Los autores de George de la Jungla no quieren que los niños coman mejor, se sienten correctamente o aprendan a decir por favor. Los autores de George de la Jungla sólo quieren que los niños se diviertan, y para ello, han confiado en el casi siempre eficaz recurso de la transgresión: si George es divertido es porque hace todo lo que generalmente nos prohíben o, simplemente, no se puede hacer por imposibilidad física (parece difícil volar con las alas gigantes de una garrapata imperial adherida al cráneo, como hace en un episodio). George mola porque es un gamberro y un zurullo descerebrado. George mola porque no pontifica y no pretende erigirse en modelo de conducta.
En definitiva, George mola porque no trata a los niños como imbéciles.
Porque —oh, sorpresa— los niños no son imbéciles. A diferencia de muchos adultos, saben distinguir perfectamente una ficción paródica de las circunstancias del mundo real. Saben reírse con una situación absurda porque la identifican como absurda y no ejecutable en la vida cotidiana.

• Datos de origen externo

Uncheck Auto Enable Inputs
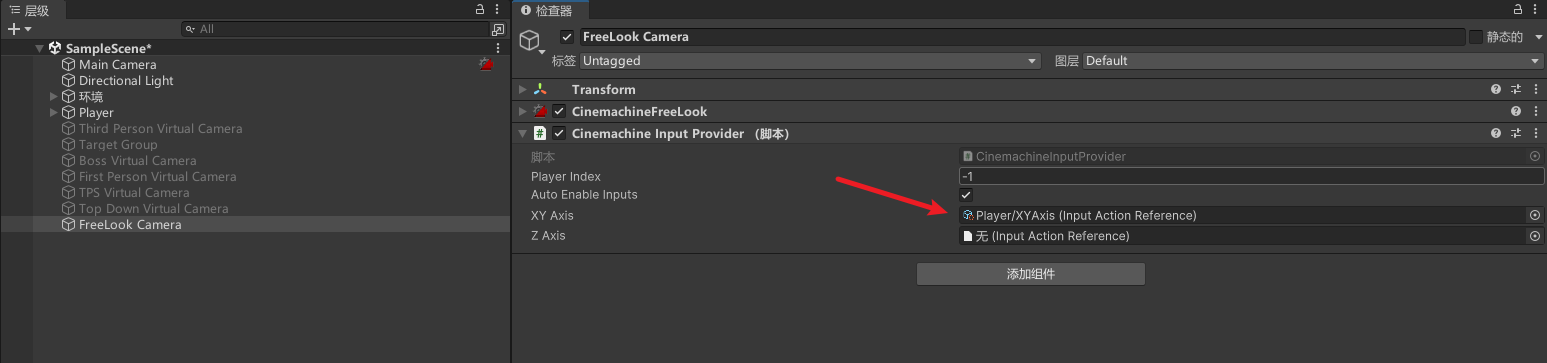 [966, 195]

George de la Jungla (y Bob Esponja, y otros ejemplos) respeta la necesidad de los niños de divertirse sin aprender, de perder el tiempo, de gozar por el puro placer de gozar, sin dar razones ni rellenar autoevaluaciones ni llevar la cuenta de cuántas buenas acciones se han hecho hoy.
Todo el entretenimiento infantil está sometido a un escrutinio ridículo: que no sea demasiado violento ni demasiado tal ni demasiado cual. Como si jugar a matar equivaliera a matar de verdad. O como si jugar a los médicos equivaliera a ejercer la medicina de verdad. Los niños entienden perfectamente las fronteras de la ficción y el juego, y cuando juegan, les gusta jugar, no que les den la monserga. ¿De verdad hay tantos niños traumatizados por diversiones inapropiadas o no supervisadas por pedagogos acreditados? Personalmente, me parece mucho más peligroso para mi hijo el contacto con los comentarios biliosos de un taxista que la saga completa de Saw y un maratón de snuff-movies.
Dicho todo lo cual, pongan Lazy Town: reeduquen a sus hijos de una manera que haría sentirse orgulloso a Mao Tsé Tung.